Generative Human-Scene Interactions

Breathing Life into Virtual Worlds through Generative Human-Scene Interaction

The Vision

As virtual reality, the metaverse, and spatial computing continue to evolve, the demand for truly immersive digital environments has never been higher. However, populating these worlds with lifelike, intelligent characters remains a significant challenge. Traditional methods often rely on rigid, hand-crafted rules or focus solely on a single character’s basic movements, ignoring the rich, dynamic context of the world around them.

Our projects introduce novel frameworks for Generative Human-Scene Interaction. Instead of merely placing static avatars in a 3D space, we give virtual characters the “cognitive ability” to understand their surroundings and the “physical awareness” to interact naturally with objects and other characters over time.

How It Works: “Brains” for Smarter Virtual Interactions

To bridge the gap between high-level human intent and low-level 3D execution, our framework approaches behavior generation through two complementary, cutting-edge pathways:

  • The Semantic Brain (Multimodal Large Language Models) (Li et al., 2025): We leverage the advanced reasoning capabilities of AI language models, giving them “eyes” to see the virtual environment. By analyzing the spatial layout and semantic context of a scene, the AI can act like a virtual director.
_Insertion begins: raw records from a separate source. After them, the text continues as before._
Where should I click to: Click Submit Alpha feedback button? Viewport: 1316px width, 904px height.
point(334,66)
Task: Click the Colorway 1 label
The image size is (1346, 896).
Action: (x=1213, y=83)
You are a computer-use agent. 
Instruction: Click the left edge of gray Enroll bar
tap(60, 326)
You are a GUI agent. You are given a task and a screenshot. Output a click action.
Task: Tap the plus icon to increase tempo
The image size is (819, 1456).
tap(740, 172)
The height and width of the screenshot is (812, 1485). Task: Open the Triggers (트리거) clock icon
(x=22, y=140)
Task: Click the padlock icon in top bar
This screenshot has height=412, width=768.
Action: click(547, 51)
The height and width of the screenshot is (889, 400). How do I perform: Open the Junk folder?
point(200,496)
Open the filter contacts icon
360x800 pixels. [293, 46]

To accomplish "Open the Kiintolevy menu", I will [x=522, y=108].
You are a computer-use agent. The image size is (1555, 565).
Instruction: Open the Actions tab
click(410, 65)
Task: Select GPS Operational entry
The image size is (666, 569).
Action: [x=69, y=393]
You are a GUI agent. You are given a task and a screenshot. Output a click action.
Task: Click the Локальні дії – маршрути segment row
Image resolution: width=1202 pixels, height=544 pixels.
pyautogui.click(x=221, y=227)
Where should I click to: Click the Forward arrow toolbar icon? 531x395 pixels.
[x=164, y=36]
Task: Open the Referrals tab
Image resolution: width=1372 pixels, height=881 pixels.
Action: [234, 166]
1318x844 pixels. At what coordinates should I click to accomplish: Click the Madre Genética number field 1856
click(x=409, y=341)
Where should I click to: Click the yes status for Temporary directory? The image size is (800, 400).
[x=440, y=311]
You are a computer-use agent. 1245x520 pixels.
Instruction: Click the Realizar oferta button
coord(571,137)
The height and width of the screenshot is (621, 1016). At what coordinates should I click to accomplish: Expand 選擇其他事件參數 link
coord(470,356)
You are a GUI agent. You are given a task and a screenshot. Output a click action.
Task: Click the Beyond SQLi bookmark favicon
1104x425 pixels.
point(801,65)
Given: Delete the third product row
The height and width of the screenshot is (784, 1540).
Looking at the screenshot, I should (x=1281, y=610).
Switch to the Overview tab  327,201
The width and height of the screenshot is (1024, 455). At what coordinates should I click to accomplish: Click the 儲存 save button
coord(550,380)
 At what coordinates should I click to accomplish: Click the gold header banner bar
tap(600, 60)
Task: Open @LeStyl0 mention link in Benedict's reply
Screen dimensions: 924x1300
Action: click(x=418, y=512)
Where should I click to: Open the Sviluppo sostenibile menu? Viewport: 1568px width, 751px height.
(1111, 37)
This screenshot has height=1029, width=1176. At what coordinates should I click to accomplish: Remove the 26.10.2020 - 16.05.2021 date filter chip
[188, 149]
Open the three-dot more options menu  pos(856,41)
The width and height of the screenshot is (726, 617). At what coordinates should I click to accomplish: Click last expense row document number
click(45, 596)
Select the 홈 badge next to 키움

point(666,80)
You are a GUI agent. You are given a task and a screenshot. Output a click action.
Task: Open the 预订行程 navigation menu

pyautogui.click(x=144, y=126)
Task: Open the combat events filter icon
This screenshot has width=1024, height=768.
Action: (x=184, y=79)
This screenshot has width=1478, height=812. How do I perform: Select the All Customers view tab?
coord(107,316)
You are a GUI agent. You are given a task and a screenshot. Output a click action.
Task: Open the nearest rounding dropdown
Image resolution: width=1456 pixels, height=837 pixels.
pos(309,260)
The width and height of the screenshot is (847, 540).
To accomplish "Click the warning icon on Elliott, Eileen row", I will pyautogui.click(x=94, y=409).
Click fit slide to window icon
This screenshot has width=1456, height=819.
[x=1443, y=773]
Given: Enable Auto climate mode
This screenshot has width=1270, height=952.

It drafts logical, context-aware “scripts” or activity descriptions—determining exactly what characters should do, where they should stand, and how they should interact with specific objects based on real-world common sense.
  • The Structural Brain (Graph Generative Models) (Li & Yu, 2023): For complex scenarios involving multiple people and objects (like a waiter taking orders from two seated customers), we represent the scene as a dynamic web of relationships, or a “graph.” Our system predicts how these relationships evolve frame-by-frame, generating fluid “activity snippets.” This ensures that the interactions are not just meaningful in a single moment, but logically connected over time.

Real-World Impact & Applications

By automating the creation of contextually meaningful, multi-character interactions, this project opens up exciting possibilities across various fields:

  • Immersive VR/AR Experiences: Creating rich, populated digital worlds where non-player characters (NPCs) react organically to their environment and to users.

  • Social Metaverse: Generating authentic social behaviors and crowd dynamics in shared virtual spaces.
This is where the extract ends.